Segment Start: DATASET ENTRIES

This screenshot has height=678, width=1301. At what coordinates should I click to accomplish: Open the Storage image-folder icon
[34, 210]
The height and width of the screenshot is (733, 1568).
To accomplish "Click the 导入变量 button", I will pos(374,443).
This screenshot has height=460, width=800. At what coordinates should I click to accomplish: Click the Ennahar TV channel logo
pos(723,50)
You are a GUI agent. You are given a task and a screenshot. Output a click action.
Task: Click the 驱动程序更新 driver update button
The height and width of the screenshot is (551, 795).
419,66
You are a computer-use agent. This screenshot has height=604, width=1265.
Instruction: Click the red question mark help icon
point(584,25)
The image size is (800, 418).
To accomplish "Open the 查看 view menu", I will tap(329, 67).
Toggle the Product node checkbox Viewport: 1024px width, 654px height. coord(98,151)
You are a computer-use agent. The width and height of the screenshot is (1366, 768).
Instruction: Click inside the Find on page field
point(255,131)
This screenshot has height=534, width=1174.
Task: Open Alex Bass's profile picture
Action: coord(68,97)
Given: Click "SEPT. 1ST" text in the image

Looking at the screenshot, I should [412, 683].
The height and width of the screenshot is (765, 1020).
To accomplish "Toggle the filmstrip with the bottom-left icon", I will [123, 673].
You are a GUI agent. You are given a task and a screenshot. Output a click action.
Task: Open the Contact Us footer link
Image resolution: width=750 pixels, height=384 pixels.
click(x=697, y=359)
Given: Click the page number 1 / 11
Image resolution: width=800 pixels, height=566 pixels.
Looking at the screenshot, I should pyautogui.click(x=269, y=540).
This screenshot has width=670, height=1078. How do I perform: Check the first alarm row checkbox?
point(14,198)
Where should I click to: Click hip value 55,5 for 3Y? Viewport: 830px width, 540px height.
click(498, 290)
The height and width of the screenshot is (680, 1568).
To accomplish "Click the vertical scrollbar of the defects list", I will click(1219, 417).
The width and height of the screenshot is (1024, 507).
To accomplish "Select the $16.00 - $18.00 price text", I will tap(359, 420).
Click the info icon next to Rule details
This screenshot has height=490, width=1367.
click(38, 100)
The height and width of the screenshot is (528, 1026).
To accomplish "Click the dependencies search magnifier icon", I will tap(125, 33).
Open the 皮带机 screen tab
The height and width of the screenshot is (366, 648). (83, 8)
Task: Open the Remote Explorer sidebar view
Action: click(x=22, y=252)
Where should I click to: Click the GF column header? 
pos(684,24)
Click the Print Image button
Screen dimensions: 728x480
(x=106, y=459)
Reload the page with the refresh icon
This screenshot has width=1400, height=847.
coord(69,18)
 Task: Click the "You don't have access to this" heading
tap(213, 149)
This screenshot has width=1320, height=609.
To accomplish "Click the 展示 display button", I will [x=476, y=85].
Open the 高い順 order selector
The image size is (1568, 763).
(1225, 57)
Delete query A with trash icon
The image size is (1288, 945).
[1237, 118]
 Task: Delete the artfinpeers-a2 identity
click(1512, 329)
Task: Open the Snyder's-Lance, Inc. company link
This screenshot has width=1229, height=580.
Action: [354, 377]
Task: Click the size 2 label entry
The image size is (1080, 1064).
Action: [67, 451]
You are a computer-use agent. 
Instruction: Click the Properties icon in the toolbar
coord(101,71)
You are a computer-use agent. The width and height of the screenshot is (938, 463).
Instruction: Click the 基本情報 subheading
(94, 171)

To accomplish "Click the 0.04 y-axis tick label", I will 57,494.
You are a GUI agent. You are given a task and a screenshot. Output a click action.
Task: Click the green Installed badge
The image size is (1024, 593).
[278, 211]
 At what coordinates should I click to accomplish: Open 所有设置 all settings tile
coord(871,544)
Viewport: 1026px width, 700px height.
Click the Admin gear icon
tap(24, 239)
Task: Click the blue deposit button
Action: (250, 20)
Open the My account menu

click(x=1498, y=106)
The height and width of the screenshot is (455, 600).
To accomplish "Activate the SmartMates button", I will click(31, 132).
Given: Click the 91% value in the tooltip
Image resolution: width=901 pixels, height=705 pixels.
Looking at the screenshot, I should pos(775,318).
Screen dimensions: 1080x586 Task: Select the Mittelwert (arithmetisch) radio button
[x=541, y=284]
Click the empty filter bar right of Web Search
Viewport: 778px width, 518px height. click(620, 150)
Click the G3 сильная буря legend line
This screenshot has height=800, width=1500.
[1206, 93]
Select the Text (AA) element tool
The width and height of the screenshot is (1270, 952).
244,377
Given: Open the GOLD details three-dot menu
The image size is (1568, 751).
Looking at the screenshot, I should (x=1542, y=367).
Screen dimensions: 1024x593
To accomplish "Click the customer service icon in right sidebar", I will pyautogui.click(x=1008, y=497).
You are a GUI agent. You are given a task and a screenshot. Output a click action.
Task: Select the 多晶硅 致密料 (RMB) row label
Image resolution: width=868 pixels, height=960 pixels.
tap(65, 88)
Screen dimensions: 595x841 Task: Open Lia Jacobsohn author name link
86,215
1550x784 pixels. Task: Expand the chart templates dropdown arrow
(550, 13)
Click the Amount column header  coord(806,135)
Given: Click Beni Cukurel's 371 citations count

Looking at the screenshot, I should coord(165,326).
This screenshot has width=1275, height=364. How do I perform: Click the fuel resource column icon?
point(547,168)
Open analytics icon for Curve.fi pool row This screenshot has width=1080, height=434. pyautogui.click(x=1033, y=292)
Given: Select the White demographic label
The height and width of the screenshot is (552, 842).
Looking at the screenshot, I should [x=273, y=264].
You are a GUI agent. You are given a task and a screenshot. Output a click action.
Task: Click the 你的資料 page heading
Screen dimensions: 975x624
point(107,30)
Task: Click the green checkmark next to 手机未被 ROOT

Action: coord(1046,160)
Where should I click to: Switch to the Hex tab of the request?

Segment End: DATASET ENTRIES

# [TASK PROMPT]
Your task is to retype the entries verbatim, starting with the line that holds "Image resolution: width=750" and stopping after the line that holds "The height and width of the screenshot is (680, 1568).".

# [ANSWER BELOW]
Image resolution: width=750 pixels, height=384 pixels.
click(x=697, y=359)
Given: Click the page number 1 / 11
Image resolution: width=800 pixels, height=566 pixels.
Looking at the screenshot, I should pyautogui.click(x=269, y=540).
This screenshot has width=670, height=1078. How do I perform: Check the first alarm row checkbox?
point(14,198)
Where should I click to: Click hip value 55,5 for 3Y? Viewport: 830px width, 540px height.
click(498, 290)
The height and width of the screenshot is (680, 1568).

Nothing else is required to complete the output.